According to the passage on Israel, in what year did Israel and Jordan sign a peace treaty?

## BEGIN Given text

Israel is a modernised and urbanised society with a highly developed economy. It’s a Middle Eastern country with a long coastline stretching along the Mediterranean Sea, with a small portion touching The Red Sea. Israel’s borders touch those of Egypt, The Gaza Strip, Jordan, Syria, and Lebanon, while also sharing borders to the Dead Sea and the Jordan River with the West Bank and Jordan. The West Bank has been under Israeli rule since 1967, where the Israeli government has built many settlements. Other settlements can also be found in the Golan Heights.
Israel forms part of the Holy Land along with Jordan, Egypt, and the Palestinian Territories and it was established as a state for Jewish people after World War 2. Israel’s modern history is a colourful one due to it being rooted in immigrants having returned from various areas where the Jewish Diaspora had spread out to. The 4 main religions practiced are Judaism, Christianity, Islam, and Bahaism, and languages mainly spoken are Hebrew, Arabic, Russian, French, Spanish, Amharic, and Yiddish, with English being considered a 2nd language.
About 80% of Israelis identify themselves as Jewish. Despite the State of Israel having been founded only recently – 1948 – Israel has a long and complex history. Most of the Old World Empires including the Persians, Romans, Ottomans, the British, and the Mongols invaded Israel at one point or another. It is also the birthplace of both Judaism and Christianity, and is considered sacred land by followers of Judaism, Christianity, and Islam. This history of occupation springs from Israel’s geographical position being one that serves as a gateway between Asia, Egypt, and Africa.
Israel was established in May, 1948, and what followed was a surge of immigration of refugees from Europe who had survived the Holocaust as these had been previously denied repatriation by the British. Simultaneously, Surrounding Muslim countries expelled their Jews and Israel saw further influx from countries like Morocco, Algeria, Tunisia, Egypt, Yemen, Iran, Iraq, Lebanon, and Syria. The largest portion of Jews in Israel these days are second generation Jewish who fled primarily Arab countries. Influx into Israel was further increased after the dissolution of the Soviet Union, other points of departure included Asia and Africa to a lesser extent.
Conflict between Israelis and neighbouring Arab communities continued over the next few decades, with the Israelis winning 2 decisive wars – the Six-Day War in 1967 and the Yom Kippur War in 1973. Then, a slow movement towards peaceful reconciliation started, with a peace treaty being signed between Egypt and Israel in 1979, and another 1 between Israel and Jordan in 1994. Unfortunately, the same attempt was made with Lebanon, Syria, and Palestine, which failed.

## END Given text
## BEGIN Dataset section

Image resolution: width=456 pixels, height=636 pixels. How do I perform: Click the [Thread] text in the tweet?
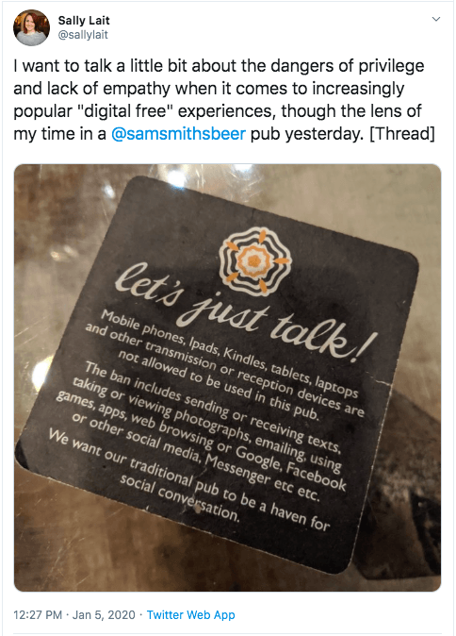pyautogui.click(x=401, y=134)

## END Dataset section

[Complete answer]
1994